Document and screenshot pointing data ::
* Begin *

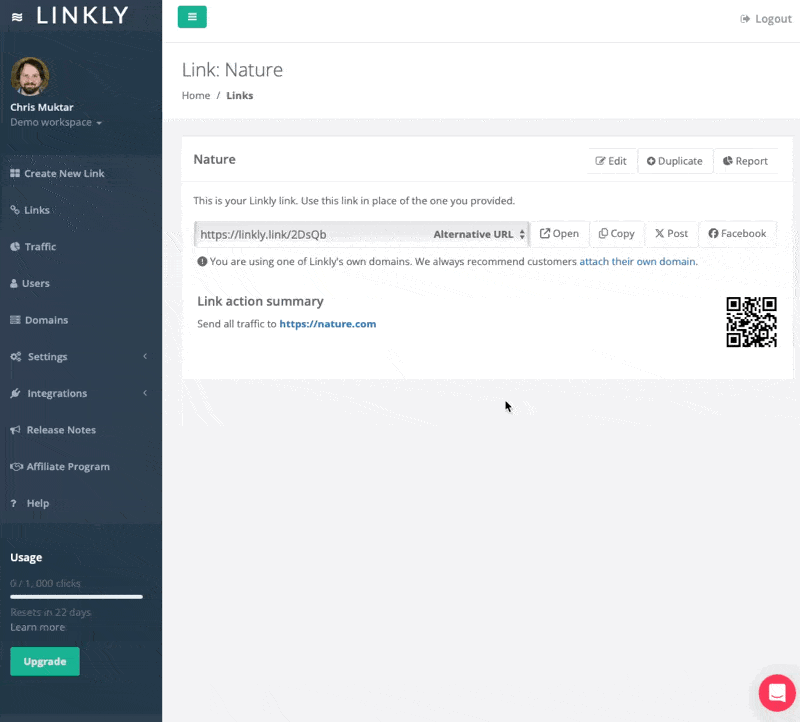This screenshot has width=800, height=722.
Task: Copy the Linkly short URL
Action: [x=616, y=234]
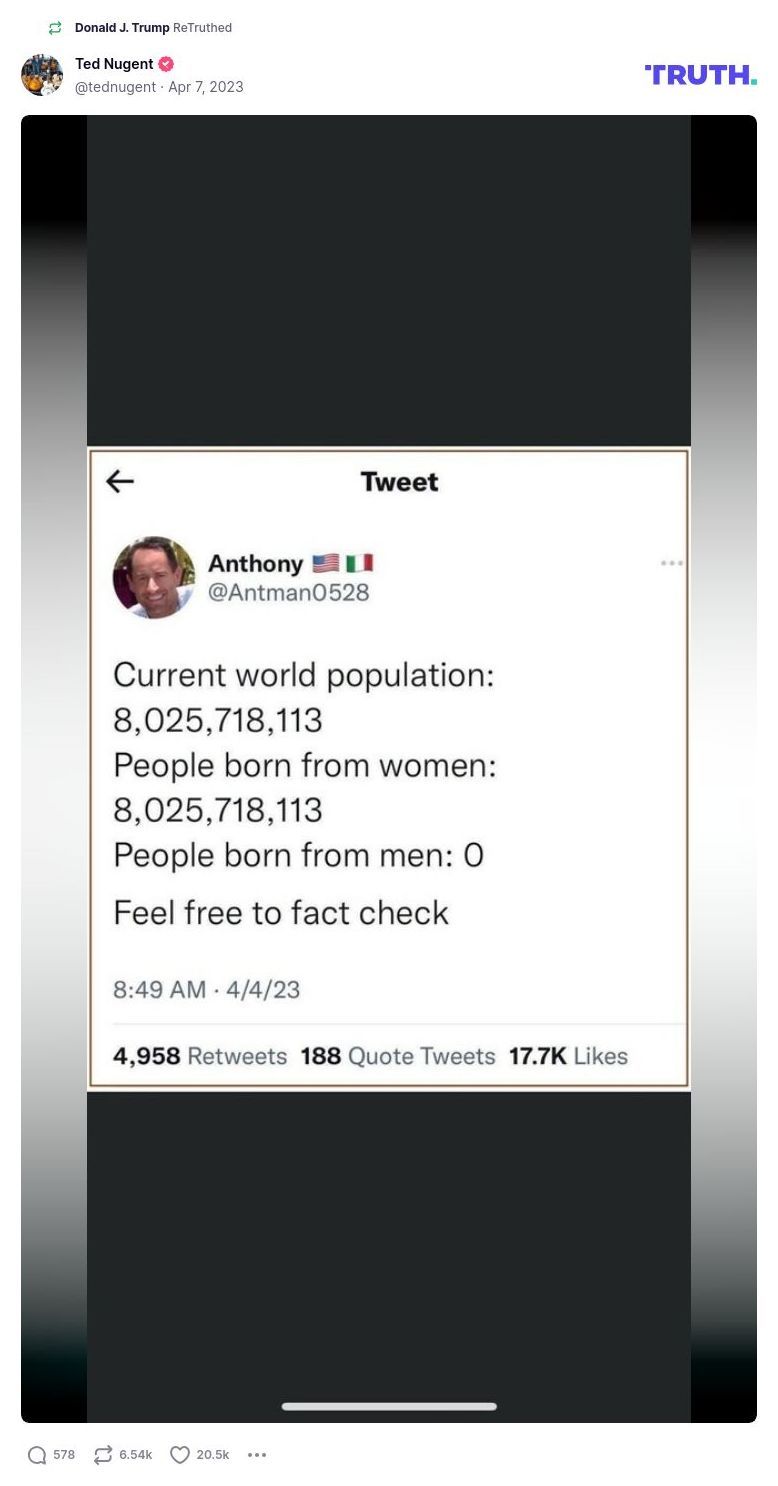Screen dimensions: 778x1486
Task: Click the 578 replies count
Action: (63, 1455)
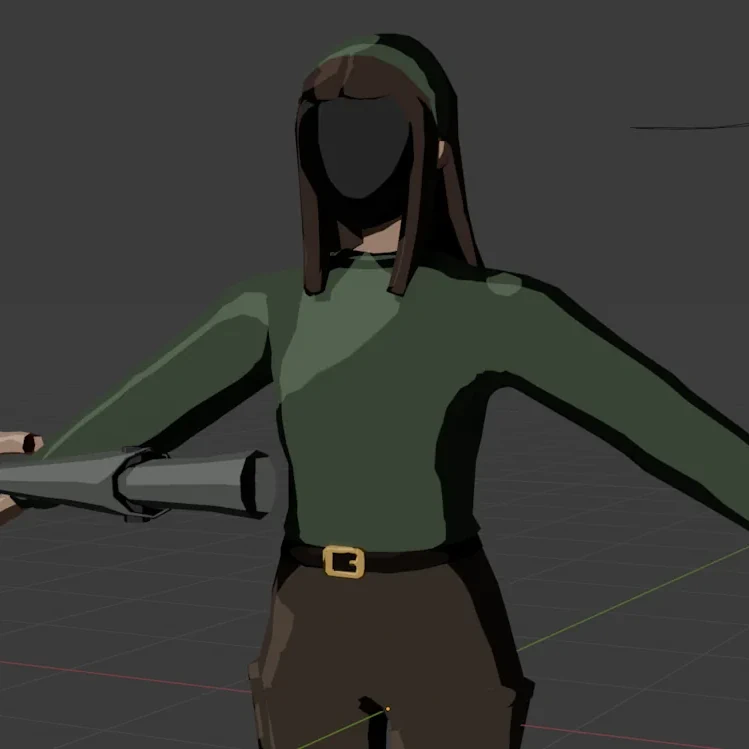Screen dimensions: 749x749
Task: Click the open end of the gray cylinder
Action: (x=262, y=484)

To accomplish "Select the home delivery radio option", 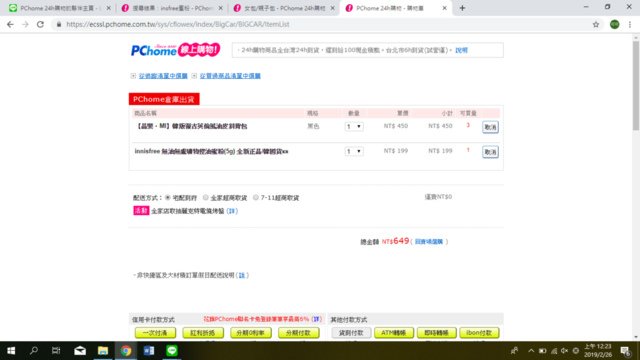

* End *

Exercise ::
Rewrite the lines of the data above as a numbered list, skipping blank lines and omitting the pictures.

Answer to this problem ::
1. This screenshot has width=800, height=722.
2. Task: Copy the Linkly short URL
3. Action: [x=616, y=234]
4. Screen dimensions: 778x1486
5. Task: Click the 578 replies count
6. Action: (63, 1455)
7. Screen dimensions: 749x749
8. Task: Click the open end of the gray cylinder
9. Action: (x=262, y=484)
10. To accomplish "Select the home delivery radio option", 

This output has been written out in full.